Replication works only in the Distributed-Architecture and is subject to Distributed-Routing in the cluster.
How does it work?
Operation Log
In distributed configuration each Server Node maintains own Operation Log by writing all the non idempotent operations that modify the database. Log is written before to apply changes to the database.
http://www.orientdb.org/images/replication-log.png
Synchronous mode
Guarantees two databases are always consistent. It's more expensive than asynchronous because the First Server waits for the Second Server's answer before to send back the ACK to the client. After ACK the Client is secure the data is placed in multiple nodes at the same time.
http://www.orientdb.org/images/replication-synch.png
Flow
http://www.orientdb.org/images/replication-synch-flow.png
Asynchronous mode
Changes are propagated without waiting for the answer. Two databases could be not consistent in the range of few ms. For this reason it's called “Eventually Consistent”. It's much less expensive than synchronous replication.
http://www.orientdb.org/images/replication-asynch.png
Flow
Operations from 5a to 7a are executed in parallel with 5b avoiding the latency cost of synchronous mode.
http://www.orientdb.org/images/replication-asynch-flow.png
Alignment of nodes
Alignment is done automatic when a Server Node joins the cluster by comparing the last operation-id in the Server’s log files.
http://www.orientdb.org/images/alignment.png
Request
When the Server #3 joins the cluster, it sends an alignment request specifying last operation id in log. Each Server Node will send the newer operations in turn.
http://www.orientdb.org/images/alignment-request.png
Orchestration
Server #1 acquires the distributed lock “align.DB-1” and start to send the delta. Once finished the lock is removed and the end alignment message is sent.

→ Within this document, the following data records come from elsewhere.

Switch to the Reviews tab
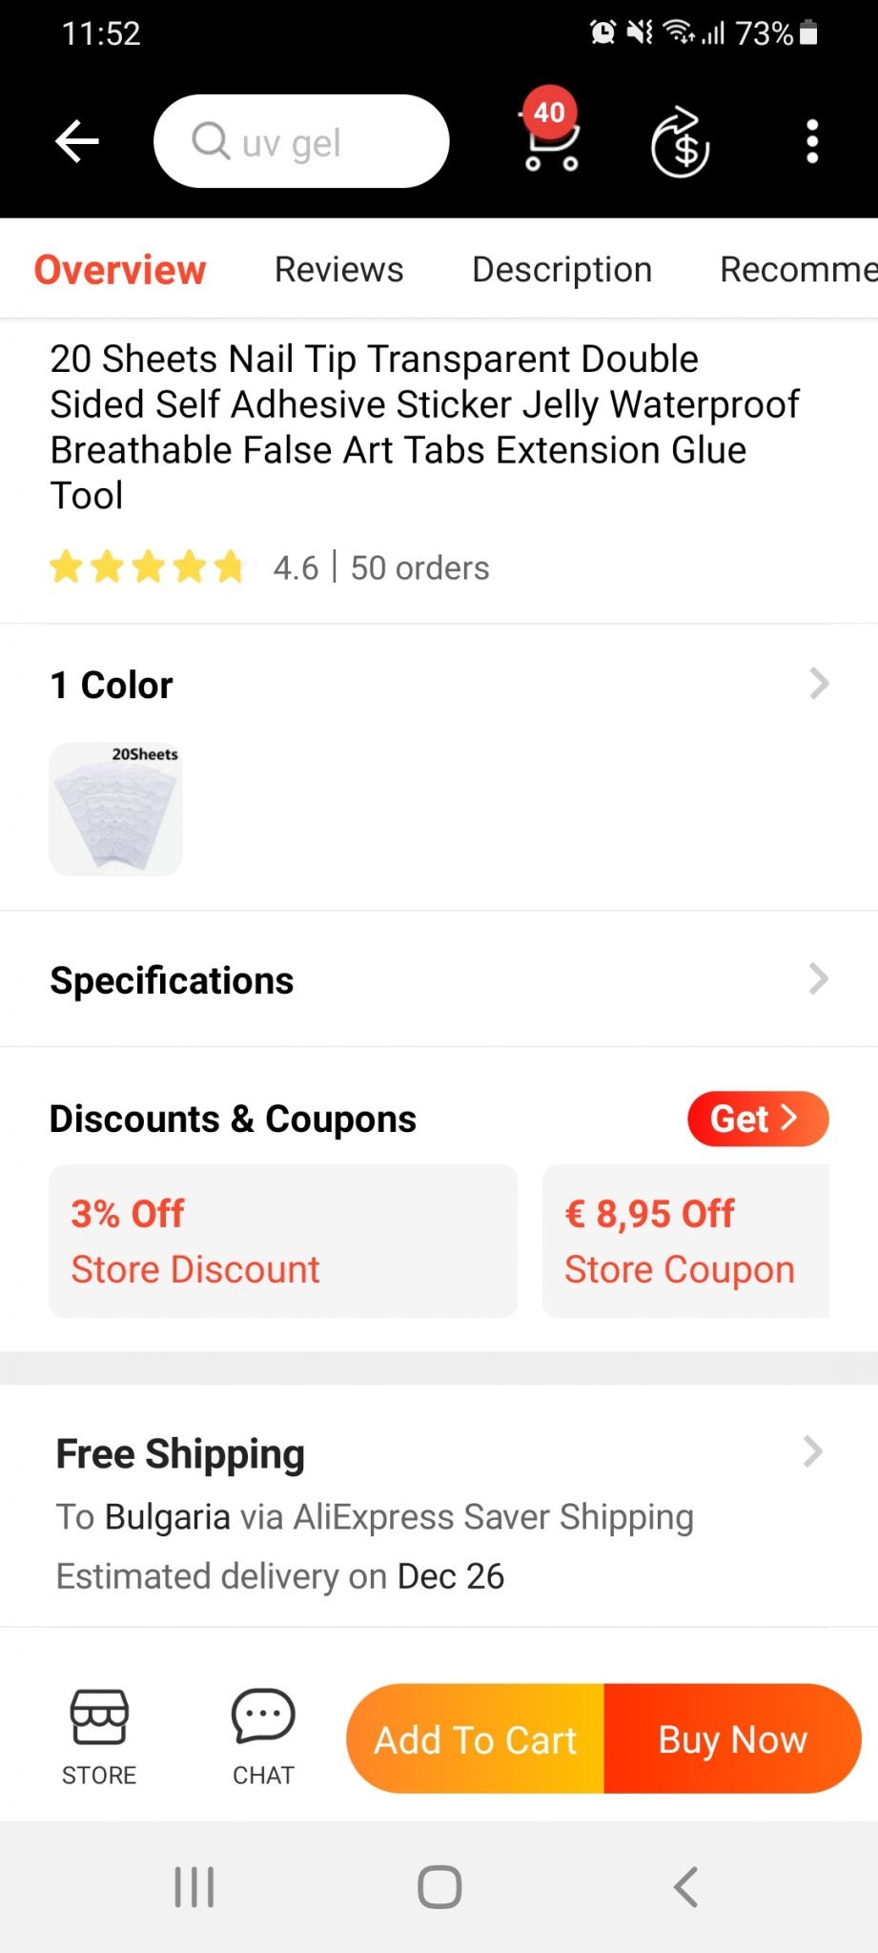This screenshot has height=1953, width=878. click(338, 270)
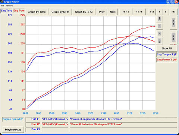Viewport: 179px width, 135px height.
Task: Switch to Graph by RPM
Action: tap(84, 12)
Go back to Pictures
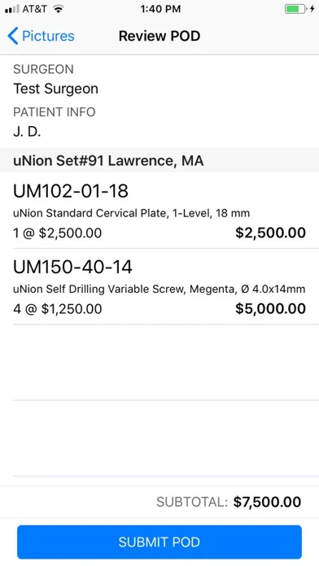The height and width of the screenshot is (566, 319). pos(41,36)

http://www.orientdb.org/images/alignment-orchestration.png
End
Server #1 releases the distributed lock “align.DB-1” and sends back the Alignment Response.
http://www.orientdb.org/images/alignment-ends.png
Continues with other nodes
Server #3 sends a new alignment request against Server #2 with the new operation-id 92:999 but the Server #2 has no new operations, so returns 0 operations aligned.
http://www.orientdb.org/images/alignment-continues.png
Completed
All the Server Nodes are perfectly aligned to the last operation id.